Aim: Retype the rows from the line containing "1280x720 pixels." through the end of the rows, character for character.

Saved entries
%%
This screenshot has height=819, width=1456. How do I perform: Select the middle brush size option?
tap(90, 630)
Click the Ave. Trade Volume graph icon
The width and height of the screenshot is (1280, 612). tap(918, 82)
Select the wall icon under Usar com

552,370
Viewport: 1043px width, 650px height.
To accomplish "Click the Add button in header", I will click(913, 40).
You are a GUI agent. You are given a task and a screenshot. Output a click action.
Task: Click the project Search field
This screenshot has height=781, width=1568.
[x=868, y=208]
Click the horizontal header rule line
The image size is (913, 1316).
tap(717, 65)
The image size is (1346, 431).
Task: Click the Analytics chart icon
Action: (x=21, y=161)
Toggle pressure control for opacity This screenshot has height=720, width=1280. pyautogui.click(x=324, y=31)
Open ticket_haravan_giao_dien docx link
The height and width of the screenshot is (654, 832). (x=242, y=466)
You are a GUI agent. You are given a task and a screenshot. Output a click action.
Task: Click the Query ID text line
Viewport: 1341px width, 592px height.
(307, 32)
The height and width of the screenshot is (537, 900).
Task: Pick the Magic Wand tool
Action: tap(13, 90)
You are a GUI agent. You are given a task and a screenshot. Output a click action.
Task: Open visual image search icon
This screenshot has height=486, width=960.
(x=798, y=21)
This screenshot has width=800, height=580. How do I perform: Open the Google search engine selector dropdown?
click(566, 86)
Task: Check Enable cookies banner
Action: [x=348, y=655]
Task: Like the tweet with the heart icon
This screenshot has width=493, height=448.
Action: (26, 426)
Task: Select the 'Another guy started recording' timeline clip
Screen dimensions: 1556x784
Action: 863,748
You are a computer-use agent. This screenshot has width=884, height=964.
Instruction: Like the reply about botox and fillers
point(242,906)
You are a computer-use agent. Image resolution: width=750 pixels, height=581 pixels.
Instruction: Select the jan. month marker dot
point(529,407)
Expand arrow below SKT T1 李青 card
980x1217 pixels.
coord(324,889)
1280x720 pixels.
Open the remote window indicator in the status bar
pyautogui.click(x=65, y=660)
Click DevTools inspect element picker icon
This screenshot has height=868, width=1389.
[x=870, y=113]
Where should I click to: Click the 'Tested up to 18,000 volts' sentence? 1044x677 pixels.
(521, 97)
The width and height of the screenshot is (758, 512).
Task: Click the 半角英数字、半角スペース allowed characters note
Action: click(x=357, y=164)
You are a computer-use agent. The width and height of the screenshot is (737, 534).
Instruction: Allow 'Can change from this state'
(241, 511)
%%
Full answer:
1280x720 pixels.
Open the remote window indicator in the status bar
pyautogui.click(x=65, y=660)
Click DevTools inspect element picker icon
This screenshot has height=868, width=1389.
[x=870, y=113]
Where should I click to: Click the 'Tested up to 18,000 volts' sentence? 1044x677 pixels.
(521, 97)
The width and height of the screenshot is (758, 512).
Task: Click the 半角英数字、半角スペース allowed characters note
Action: click(x=357, y=164)
You are a computer-use agent. The width and height of the screenshot is (737, 534).
Instruction: Allow 'Can change from this state'
(241, 511)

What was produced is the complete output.